The company, which has increasingly begun to focus on cable service providers looking to offer voice, raised US$20 million in its latest round. Not coincidentally, two of the lead investors are cable operators Comcast and Cox Communications. Sandler Capital Management and Argo Global Capital also participated in this round.
A Nuera spokeswoman says the funds will be used to further develop the company’s cable telephony media gateways and its VoIP gateways, which are used for international long distance applications.
“This money will also sustain us until the cable operators start deploying in larger scale,” she says. To date, Nuera has sold products to Comcast and overseas cable companies such as StarHub in Singapore and Liberty Media in Puerto Rico.
Cox invested in Nuera because “we want to support companies building products that work well in the cable plants that we have,” says Jeff Brown, executive director of corporate development and investments. Brown says Cox has been impressed with Nuera’s technology and pricing. The cable network operator, which also offers circuit-switched telephony in 10 markets, is trialing Nuera products for bundled telephony, cable TV and Internet access services.
To date, Nuera has raised US$109 million over five rounds of funding. That many rounds used to be unheard of, but extra rounds have become more common as venture firms try to keep companies afloat against a backdrop of limited exit strategies, such as IPOs or mergers. Nuera says it hopes to achieve profitability by year-end, but as a privately held company it does not disclose how much money it is losing or the amount of revenue it is generating.
Nuera burst onto the network scene six years ago pushing voice-over-frame relay products. The company spun out of an outfit called PCSI.
Over the years, Nuera has shifted its focus more to voice-over-IP gear via its ORCA gateways. The company, which competes with Cisco, General Bandwidth and Lucent, also counts a softswitch among its offerings.
Nuera is now working closely with cable industry group CableLabs to get its BTX media gateway certified. A higher-density model is being prepped for availability next year.

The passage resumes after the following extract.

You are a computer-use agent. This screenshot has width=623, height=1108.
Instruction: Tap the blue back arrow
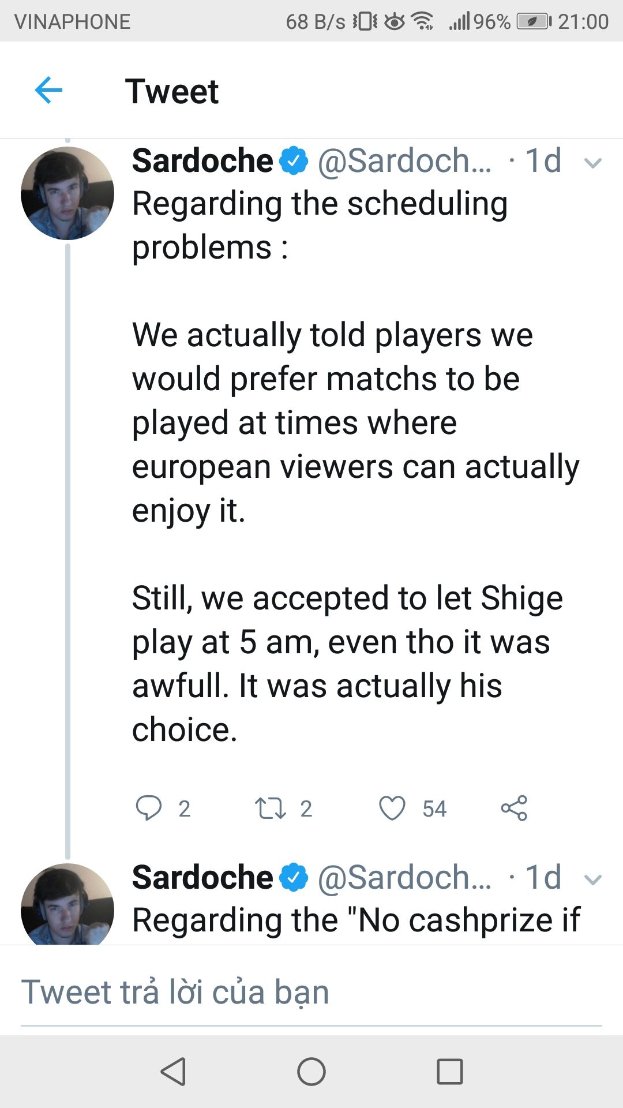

With the international toll bypass market nearing maturity, Nuera’s focus on the cable telephony market makes sense, say Kevin Mitchell, directing analyst at market research firm Infonetics Research.
“There’s lots of talk about triple play,” where service providers offer packages of telephony, cable TV and Internet, he says. “VoIP is the best way to go down that path.”
Nuera’s close relationship with VoIP service provider Net2Phone is key, Mitchell says, as Net2Phone is increasingly looking to help cable companies get into VoIP and is using Nuera gear to do so.